Quels scénarios possibles ?
Comme nous l’explique l’Agence Conseil Propage-s, qui a été sollicitée pour conseiller les travailleurs dans leurs démarches, les options de relance sont multiples. D’après l’agence, la force du projet est l’expertise des huit employés qui l’ont élaboré, ces derniers ayant occupé des postes stratégiques dans l’entreprise. Ils connaissent le business comme leur poche et mettent tout en œuvre pour convaincre les pouvoirs locaux et investisseurs de les soutenir. La bourgmestre de Soignies, Fabienne Winckel, les encourage publiquement, et le dossier est en train d’être peaufiné avant une rencontre imminente avec la Sogepa qui détient, outre les 48 % des parts, également les bâtiments. Sur le plan purement commercial, les employés ont prévu un plan stratégique à plusieurs scénarios, qui pourrait selon le montant investi, garantir jusqu’à 110 emplois, sur une période minimale de 10 ans. Soucieux de mettre aux normes la machinerie, ils ont également pour ambition de s’adapter au marché, en produisant par exemple des bocaux destinés aux achats en vrac. De nombreux clients potentiels ont été démarchés et les estimations de vente et de production seraient encourageantes.

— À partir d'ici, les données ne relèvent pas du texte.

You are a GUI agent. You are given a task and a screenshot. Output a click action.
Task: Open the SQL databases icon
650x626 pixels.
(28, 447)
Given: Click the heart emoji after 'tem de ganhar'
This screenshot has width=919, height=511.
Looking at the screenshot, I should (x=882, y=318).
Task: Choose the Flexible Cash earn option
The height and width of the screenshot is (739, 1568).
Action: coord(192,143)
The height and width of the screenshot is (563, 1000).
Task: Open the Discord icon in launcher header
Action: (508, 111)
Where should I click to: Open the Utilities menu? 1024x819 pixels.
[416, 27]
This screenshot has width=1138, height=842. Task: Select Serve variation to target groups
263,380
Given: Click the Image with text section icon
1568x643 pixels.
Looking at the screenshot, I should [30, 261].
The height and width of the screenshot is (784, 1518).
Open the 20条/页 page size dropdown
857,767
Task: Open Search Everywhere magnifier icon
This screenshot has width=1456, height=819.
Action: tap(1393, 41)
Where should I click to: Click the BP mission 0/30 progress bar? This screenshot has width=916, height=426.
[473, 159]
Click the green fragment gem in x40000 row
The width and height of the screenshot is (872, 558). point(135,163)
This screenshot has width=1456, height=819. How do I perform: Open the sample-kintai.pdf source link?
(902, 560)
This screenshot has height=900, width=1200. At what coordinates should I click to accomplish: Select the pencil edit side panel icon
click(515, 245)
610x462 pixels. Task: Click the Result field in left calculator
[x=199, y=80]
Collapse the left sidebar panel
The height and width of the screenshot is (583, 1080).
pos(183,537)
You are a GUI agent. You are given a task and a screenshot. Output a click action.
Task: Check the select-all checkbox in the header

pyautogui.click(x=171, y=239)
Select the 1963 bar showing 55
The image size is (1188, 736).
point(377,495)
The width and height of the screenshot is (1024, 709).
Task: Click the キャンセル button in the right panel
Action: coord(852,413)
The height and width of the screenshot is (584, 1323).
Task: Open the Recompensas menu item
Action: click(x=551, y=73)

Dès lors, quelles sont les options qui s’offrent à eux ? Sans toutes les énumérer, il se pourrait par exemple que la Sogepa leur octroie l’usufruit des bâtiments, avec une option de rachat après plusieurs années, en fonction de la viabilité effective du projet. Un autre scénario serait un rachat d’un repreneur extérieur, qui donnerait les commandes aux huit porteurs de projet, en guise d’équipe exécutive. La reprise des parts pourrait ainsi se faire sous forme de coopérative de travailleurs associés, régie par un arrêté wallon introduit en juillet 2016 pour encourager la transmission et la reprise de PME par les travailleurs. Cette forme d’entreprise est courante en Europe, notamment en France, sous le nom de SCOP, mais connait encore peu d’engouement en Belgique, pour diverses raisons (culture d’entreprise, mesures fiscales, syndicats, …). Sa spécificité est de laisser le rennes décisionnelles aux travailleurs, même si ces derniers ne sont pas actionnaires majoritaires. Une journée de réflexion aura lieu à ce propos le 20 septembre prochain pour débattre des outils et méthodes à mettre en place pour développer le modèle.
Une prise de risque non négligeable
Si nous en saurons plus sur la faisabilité du projet dans le courant des prochaines semaines, il faut garder à l’esprit que la prise de risque financière n’est pas négligeable, surtout dans le milieu industriel. On se souvient à ce propos du cas Difrenotech, cette usine spécialisée dans la réparation de pièces de camion qui avait été reprise par ses travailleur fin 2017. Celle-ci a finalement dû cesser ses activités. En effet, l’ancien propriétaire, qui s’était délocalisé, a décidé de lui mettre des bâtons dans les roues en cadenassant le marché, s’imposant comme nouvel intermédiaire obligatoire dans le reconditionnement des pièces. Un exemple qui montre la complexité et la concurrence exacerbée qui peuvent sévir dans le milieu. Des scénarios qui ne sont évidemment pas évidents à anticiper.